**** Material for the task

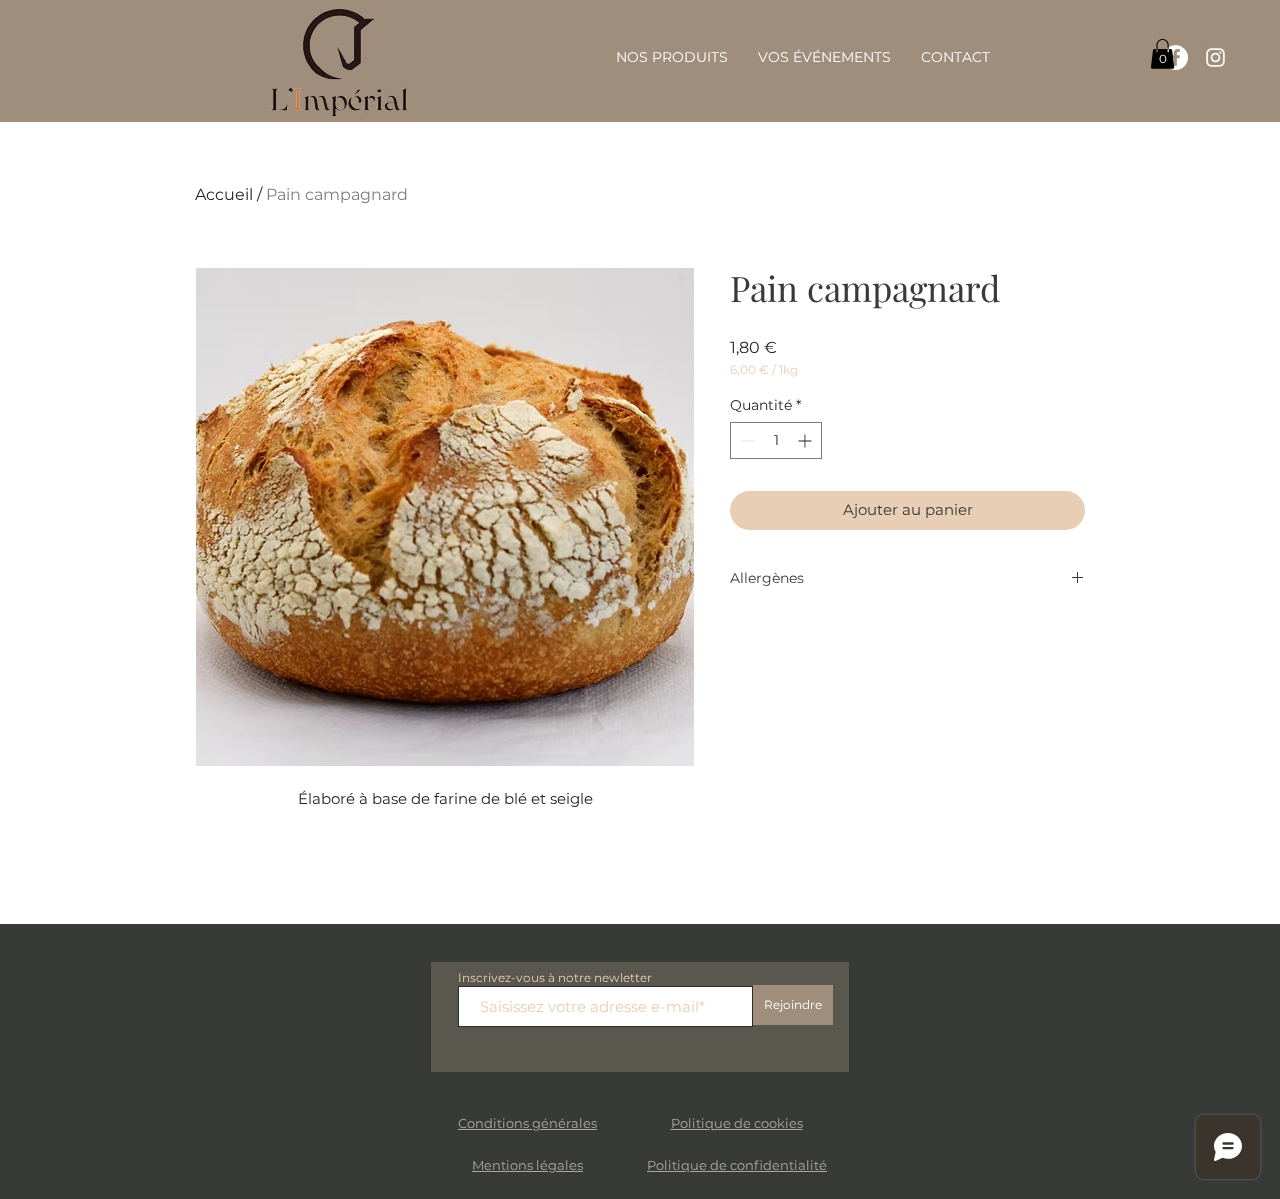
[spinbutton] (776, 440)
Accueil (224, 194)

********
**** Material for the task

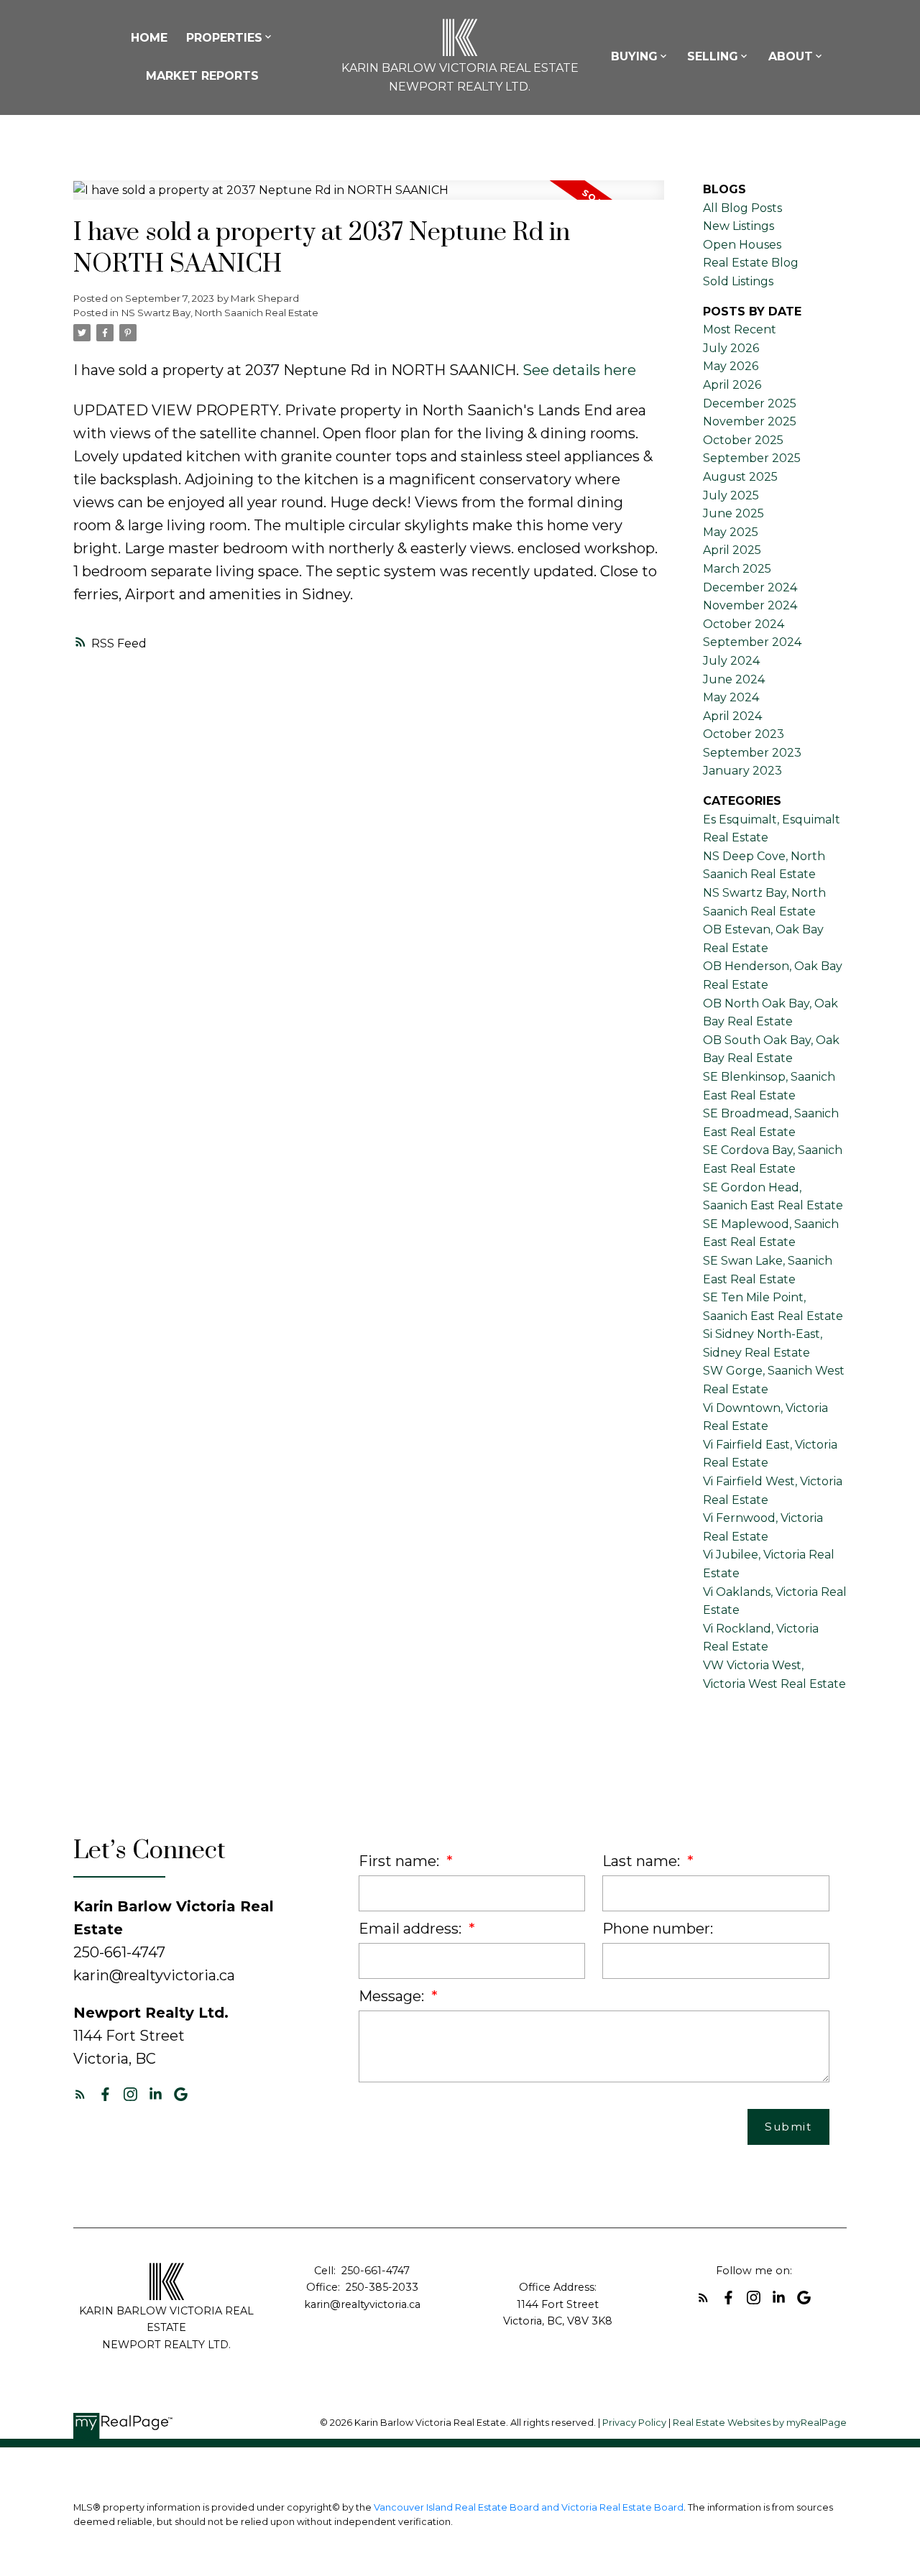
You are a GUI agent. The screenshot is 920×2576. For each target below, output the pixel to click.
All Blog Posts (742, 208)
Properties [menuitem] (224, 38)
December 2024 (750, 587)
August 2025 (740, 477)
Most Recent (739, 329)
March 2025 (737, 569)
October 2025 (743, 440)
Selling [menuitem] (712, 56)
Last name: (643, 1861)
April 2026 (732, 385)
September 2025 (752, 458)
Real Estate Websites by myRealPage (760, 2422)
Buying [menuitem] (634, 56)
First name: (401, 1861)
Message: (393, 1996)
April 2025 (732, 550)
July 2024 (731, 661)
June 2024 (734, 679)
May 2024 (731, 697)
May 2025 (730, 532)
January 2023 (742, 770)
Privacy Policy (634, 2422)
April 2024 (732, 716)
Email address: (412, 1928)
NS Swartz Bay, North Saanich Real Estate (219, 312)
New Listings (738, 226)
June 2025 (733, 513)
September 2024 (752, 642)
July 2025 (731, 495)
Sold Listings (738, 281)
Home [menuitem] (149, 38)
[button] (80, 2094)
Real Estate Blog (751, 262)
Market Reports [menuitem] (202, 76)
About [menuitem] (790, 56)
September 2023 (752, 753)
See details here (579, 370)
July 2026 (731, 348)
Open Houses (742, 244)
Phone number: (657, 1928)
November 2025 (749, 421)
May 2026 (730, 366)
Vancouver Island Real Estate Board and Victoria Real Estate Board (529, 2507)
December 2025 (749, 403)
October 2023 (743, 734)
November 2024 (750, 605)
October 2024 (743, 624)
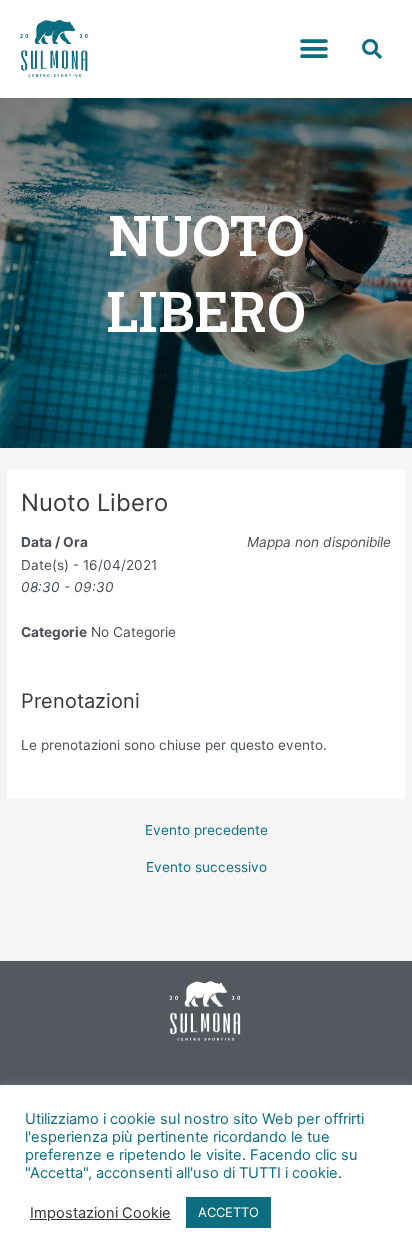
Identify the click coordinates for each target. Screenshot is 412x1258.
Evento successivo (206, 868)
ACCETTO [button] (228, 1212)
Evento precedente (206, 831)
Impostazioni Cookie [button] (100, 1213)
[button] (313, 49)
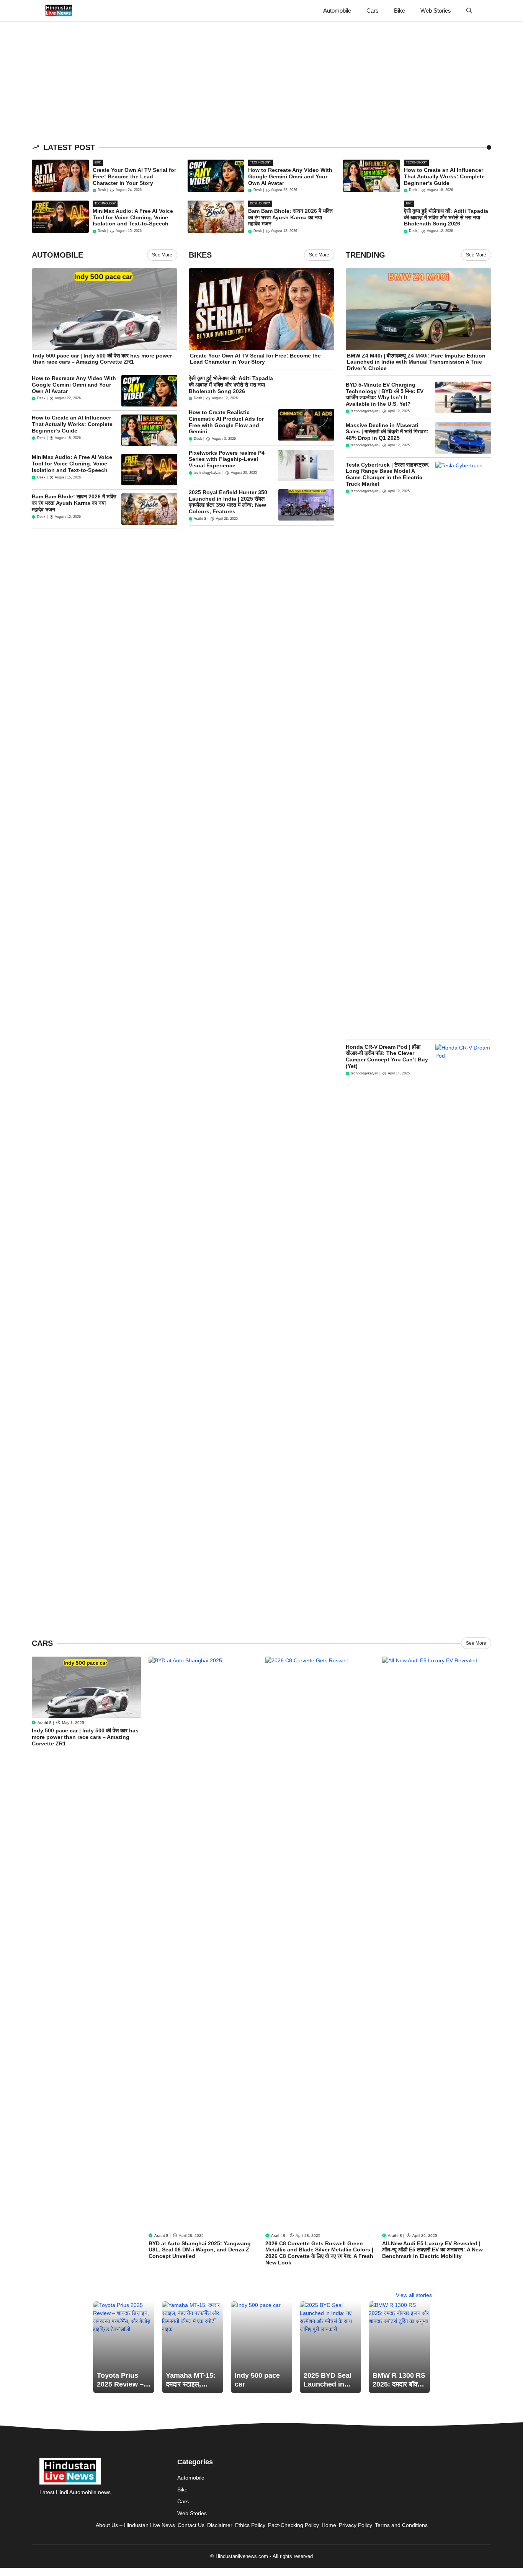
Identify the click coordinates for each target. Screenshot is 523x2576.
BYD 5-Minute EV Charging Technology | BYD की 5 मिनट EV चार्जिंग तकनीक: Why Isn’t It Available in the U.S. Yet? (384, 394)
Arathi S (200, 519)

********

To do: In the listing above, find the line containing "December 2024 (750, 587)" and the line containing "September 2025 (752, 458)", then quote both, plus every line between them, exactly as written.

Written reply:
December 2024 (750, 587)
August 2025 (740, 477)
Most Recent (739, 329)
March 2025 (737, 569)
October 2025 (743, 440)
Selling [menuitem] (712, 56)
Last name: (643, 1861)
April 2026 (732, 385)
September 2025 (752, 458)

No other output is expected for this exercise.